Борис Шаляпин. Мохаммед Али. 1963 год.
Фото предоставлено организаторами выставки
Выставочный проект, к участию в котором привлекли около 30 американских собраний (государственных, как Музей Метрополитен или Вашингтонская национальная галерея, и частных), уже видели в Художественном музее Фреда Джонсона-младшего в Оклахоме и в Русском музее. После Москвы его повезут в калифорнийский Художественный музей Сан-Диего. С помощью примерно восьми десятков живописных и скульптурных работ 40 авторов организаторы смогли составить лишь самое общее представление об американском русском зарубежье.

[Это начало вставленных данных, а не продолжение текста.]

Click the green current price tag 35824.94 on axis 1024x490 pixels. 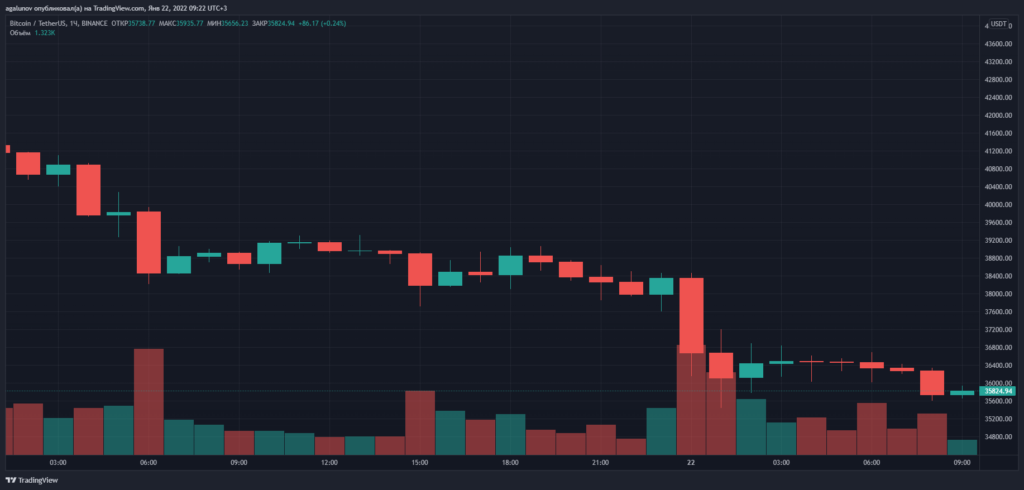click(x=998, y=391)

От 1913-го (громоздящийся кубофутуристическими деталями «Интерьер четвертого измерения» Макса Вебера) до 78-го (памятник абстракции, красно-трубчатый «Макет для возвышения» Александра Либермана). Единое пространство зала разлиновано по диагонали выгородками, меняющими одно десятилетие на другое. Дизайнерский ход можно назвать едва ли не главным плюсом экспозиции. По сравнению с петербургским вариантом московская экспозиция прозрачнее и сразу охватывается взглядом, в отличие от длинной вереницы залов Русского музея, довольно мучительно друг друга сменявших, поскольку смена эта не была обыграна концептуально.
Разумеется, все начинается видениями оставленной родины (в самом широком смысле – от Литвы и Польши до Армении), от хрестоматийного григорьевского крестьянства из «Ликов России» и «Масленицы» Судейкина до деревенской бабы с детьми у Леона Гаспара, так похожей на краснощекую куклу. Будут навеянные послевоенным Нью-Йорком и в то же время существующие вне конкретного пространства грустные графичные, но удивительные своей живописностью пейзажи Бенджамина Шана. За 10 лет до них он помогал Диего Ривере в работе над фреской «Рокфеллеровский центр», а через 10 лет после них журнал «Взгляд» поставит его в десятку лучших американских художников. Затем идут известные во всем мире как одни из главных по части американского абстрактного экспрессионизма Арчил Горки и Марк Ротко.
На пресс-конференции одна из авторов идеи выставки, замдиректора Русского музея по научной работе Евгения Петрова, как будто оправдываясь, сказала, что замысел показа (который, по ее словам, возник лет 10 назад) был масштабнее, но проблемы с финансированием ограничили круг работ. Бывало, что приходилось искать замены желанным экспонатам. По имеющемуся результату это, к сожалению, заметно. Выставка напоминает дорогу с ухабами – то подпрыгиваешь, то проваливаешься. Есть общеизвестный «джентльменский набор» имен вроде Анисфельда, Судейкина (раз такое дело, можно бы и Добужинского упомянуть), Бурлюка, Архипенко, Челищева и Фешина (к чему в обзорной выставке показывать три его сходных стилистически работы конца 20-х?). Кому-то повезло больше: его удостоили пусть и небольшого, но монографического раздела. Так, Ротко, привезти которого – уже везение, удачно показан в несколько приемов, идущим дорогой лаконизма от фигуратива к конечной точке абстракции. Бесспорно, Марк Ротко является хитом всего показа. А на долю пусть несоизмеримо менее значимого для изобразительного искусства, но все-таки интересного для культуры России Бориса Шаляпина (чья первая персоналка прошла, так сказать, в лучах отцовской славы, в фойе Ковент-Гардена во время его гастролей) пришлось лишь два рисунка для журнала Time. Учитывая даже, что один из них – портрет Джона Кеннеди, маловато.
Получилась картинка, красиво выглядящая издалека и беспощадно рассыпающаяся на отдельные пиксели вблизи. По нескольким представленным работам творческой судьбы этих художников-пикселей часто не понять. Организаторы уверяют, что это лишь подступы к большой теме. Остается надеяться, что в будущем многие лица, запечатленные на этом коллективном фото, станут видны яснее.